About this task ::
Each line below from the one containing "Гарантия (1097, 1431)" through the one containing "Back to homepage (639, 574)" is to be given again exactly, and no line outside that span.

━━━━━ Data records ━━━━━

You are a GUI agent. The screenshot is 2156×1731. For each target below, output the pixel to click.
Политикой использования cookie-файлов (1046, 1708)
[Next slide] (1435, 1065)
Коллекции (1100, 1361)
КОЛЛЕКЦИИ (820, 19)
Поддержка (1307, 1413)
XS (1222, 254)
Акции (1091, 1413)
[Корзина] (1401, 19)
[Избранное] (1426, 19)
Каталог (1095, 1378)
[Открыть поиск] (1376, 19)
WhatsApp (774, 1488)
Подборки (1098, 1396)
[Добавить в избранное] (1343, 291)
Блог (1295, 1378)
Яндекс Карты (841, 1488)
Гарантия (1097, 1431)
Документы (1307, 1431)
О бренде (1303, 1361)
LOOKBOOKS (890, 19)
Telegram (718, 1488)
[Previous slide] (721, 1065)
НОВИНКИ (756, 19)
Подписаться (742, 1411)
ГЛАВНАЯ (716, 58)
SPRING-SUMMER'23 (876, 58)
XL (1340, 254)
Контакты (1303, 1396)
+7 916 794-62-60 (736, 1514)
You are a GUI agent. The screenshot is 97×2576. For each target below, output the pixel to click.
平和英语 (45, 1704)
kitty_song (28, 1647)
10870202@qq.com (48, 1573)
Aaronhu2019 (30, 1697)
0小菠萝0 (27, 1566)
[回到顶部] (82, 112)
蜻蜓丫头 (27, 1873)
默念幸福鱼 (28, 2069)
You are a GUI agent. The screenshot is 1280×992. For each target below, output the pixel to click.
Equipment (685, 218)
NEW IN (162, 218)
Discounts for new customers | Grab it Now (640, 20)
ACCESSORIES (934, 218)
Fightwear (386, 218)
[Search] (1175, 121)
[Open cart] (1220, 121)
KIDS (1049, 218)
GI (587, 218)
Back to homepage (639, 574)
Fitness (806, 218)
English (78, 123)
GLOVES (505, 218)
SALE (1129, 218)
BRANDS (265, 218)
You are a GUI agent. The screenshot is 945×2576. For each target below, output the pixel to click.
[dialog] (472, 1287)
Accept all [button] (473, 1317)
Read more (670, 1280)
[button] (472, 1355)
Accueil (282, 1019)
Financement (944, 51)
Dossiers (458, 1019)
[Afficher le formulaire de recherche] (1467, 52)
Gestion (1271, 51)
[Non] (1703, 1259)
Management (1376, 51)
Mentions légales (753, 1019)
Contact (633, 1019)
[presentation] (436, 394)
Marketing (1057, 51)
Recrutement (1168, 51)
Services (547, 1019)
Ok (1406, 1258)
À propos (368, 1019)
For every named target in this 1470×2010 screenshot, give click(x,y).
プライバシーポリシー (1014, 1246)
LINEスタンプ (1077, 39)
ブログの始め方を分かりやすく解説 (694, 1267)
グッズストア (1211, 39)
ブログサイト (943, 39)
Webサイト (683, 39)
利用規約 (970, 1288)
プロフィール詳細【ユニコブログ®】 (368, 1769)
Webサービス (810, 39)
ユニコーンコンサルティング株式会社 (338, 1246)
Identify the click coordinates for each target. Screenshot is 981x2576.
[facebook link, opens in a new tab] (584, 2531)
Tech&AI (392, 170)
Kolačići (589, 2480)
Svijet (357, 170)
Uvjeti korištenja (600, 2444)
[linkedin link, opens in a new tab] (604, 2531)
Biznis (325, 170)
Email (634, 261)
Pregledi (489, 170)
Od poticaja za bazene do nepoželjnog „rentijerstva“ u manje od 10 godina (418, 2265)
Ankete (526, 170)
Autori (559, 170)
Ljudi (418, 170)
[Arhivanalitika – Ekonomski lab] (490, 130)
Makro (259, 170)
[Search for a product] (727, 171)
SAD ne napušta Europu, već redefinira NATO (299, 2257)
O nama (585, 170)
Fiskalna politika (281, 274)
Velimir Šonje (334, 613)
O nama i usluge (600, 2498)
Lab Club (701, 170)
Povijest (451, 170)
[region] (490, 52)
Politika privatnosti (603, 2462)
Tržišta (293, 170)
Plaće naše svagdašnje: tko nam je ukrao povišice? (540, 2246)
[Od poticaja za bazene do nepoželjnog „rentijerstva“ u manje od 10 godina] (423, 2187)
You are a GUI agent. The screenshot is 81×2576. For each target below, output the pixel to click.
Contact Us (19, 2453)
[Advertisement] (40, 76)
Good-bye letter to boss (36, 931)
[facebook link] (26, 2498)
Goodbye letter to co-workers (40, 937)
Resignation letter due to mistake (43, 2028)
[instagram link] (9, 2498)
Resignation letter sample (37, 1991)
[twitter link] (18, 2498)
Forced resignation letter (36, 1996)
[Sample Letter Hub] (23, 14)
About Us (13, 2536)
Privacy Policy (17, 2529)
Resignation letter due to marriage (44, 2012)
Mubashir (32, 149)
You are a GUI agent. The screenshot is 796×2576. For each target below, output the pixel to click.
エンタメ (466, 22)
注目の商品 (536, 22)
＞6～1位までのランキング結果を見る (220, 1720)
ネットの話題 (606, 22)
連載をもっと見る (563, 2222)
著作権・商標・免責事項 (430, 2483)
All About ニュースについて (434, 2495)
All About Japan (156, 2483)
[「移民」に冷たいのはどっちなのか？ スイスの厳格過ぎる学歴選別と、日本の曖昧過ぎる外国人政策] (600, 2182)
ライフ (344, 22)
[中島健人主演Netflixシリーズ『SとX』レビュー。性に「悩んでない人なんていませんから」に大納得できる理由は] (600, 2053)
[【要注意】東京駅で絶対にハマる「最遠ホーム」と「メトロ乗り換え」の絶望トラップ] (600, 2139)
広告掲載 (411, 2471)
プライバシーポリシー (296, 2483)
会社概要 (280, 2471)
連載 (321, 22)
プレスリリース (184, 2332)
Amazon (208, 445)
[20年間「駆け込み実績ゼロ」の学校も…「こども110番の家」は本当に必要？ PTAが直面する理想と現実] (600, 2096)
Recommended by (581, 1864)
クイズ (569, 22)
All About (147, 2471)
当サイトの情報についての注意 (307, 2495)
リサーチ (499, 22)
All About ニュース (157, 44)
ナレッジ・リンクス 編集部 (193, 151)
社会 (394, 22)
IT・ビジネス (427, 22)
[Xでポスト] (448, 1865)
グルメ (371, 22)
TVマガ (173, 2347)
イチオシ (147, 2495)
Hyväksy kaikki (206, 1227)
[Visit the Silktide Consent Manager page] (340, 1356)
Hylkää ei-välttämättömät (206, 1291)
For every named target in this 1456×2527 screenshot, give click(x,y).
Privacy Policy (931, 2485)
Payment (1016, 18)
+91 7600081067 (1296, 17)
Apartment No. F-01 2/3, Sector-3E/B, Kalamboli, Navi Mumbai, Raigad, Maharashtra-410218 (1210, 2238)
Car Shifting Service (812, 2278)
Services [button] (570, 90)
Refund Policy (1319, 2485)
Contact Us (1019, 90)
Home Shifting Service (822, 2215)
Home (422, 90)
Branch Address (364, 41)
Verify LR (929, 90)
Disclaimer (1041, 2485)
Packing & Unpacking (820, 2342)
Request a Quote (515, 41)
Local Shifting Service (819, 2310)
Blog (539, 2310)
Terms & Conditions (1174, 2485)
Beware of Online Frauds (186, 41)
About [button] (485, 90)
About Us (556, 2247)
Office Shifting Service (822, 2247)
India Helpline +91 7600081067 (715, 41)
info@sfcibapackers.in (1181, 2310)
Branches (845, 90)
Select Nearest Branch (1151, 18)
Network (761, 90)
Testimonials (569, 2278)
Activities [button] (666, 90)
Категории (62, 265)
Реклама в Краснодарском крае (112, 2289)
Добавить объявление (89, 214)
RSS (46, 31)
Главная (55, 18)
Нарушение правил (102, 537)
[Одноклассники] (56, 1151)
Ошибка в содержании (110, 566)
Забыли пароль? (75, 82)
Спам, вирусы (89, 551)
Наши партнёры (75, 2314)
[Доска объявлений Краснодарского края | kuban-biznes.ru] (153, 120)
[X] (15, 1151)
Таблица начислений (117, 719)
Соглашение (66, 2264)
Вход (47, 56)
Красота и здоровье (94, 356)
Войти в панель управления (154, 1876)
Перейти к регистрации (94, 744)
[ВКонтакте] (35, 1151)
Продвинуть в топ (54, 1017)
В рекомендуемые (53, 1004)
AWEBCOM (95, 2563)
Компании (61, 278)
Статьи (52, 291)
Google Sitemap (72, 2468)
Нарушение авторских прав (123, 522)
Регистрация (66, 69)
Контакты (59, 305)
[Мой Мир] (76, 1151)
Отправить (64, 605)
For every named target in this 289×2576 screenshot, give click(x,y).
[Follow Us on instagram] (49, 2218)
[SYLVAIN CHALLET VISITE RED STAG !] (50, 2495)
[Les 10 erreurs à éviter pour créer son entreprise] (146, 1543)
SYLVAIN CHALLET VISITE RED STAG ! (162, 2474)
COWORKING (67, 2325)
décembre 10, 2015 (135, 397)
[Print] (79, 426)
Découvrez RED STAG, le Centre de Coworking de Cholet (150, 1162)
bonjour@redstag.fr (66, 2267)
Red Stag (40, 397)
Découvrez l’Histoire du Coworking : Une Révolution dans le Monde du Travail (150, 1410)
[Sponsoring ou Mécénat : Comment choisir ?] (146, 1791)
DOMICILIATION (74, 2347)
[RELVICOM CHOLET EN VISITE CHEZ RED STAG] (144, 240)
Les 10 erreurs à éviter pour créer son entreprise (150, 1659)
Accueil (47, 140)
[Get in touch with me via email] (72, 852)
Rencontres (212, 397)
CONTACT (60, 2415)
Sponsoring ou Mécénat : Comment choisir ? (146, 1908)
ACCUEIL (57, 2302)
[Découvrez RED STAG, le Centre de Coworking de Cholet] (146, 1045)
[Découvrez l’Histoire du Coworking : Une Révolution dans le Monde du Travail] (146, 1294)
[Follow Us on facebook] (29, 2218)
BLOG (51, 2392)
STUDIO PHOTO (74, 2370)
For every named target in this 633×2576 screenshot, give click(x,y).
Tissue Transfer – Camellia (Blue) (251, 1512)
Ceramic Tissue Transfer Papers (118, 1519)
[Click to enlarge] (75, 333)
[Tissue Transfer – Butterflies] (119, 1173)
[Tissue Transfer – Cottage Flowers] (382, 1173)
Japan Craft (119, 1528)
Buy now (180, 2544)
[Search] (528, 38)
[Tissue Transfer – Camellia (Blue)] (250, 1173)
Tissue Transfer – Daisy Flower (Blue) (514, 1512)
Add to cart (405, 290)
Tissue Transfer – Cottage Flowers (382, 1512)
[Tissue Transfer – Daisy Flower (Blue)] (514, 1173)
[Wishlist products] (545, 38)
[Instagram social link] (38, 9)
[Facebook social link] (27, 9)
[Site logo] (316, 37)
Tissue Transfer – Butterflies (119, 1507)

━━━━━

Solved problem ::
Гарантия (1097, 1431)
Документы (1307, 1431)
О бренде (1303, 1361)
LOOKBOOKS (890, 19)
Telegram (718, 1488)
[Previous slide] (721, 1065)
НОВИНКИ (756, 19)
Подписаться (742, 1411)
ГЛАВНАЯ (716, 58)
SPRING-SUMMER'23 (876, 58)
XL (1340, 254)
Контакты (1303, 1396)
+7 916 794-62-60 (736, 1514)
You are a GUI agent. The screenshot is 97×2576. For each target below, output the pixel to click.
平和英语 (45, 1704)
kitty_song (28, 1647)
10870202@qq.com (48, 1573)
Aaronhu2019 (30, 1697)
0小菠萝0 (27, 1566)
[回到顶部] (82, 112)
蜻蜓丫头 (27, 1873)
默念幸福鱼 (28, 2069)
You are a GUI agent. The screenshot is 1280×992. For each target below, output the pixel to click.
Equipment (685, 218)
NEW IN (162, 218)
Discounts for new customers | Grab it Now (640, 20)
ACCESSORIES (934, 218)
Fightwear (386, 218)
[Search] (1175, 121)
[Open cart] (1220, 121)
KIDS (1049, 218)
GI (587, 218)
Back to homepage (639, 574)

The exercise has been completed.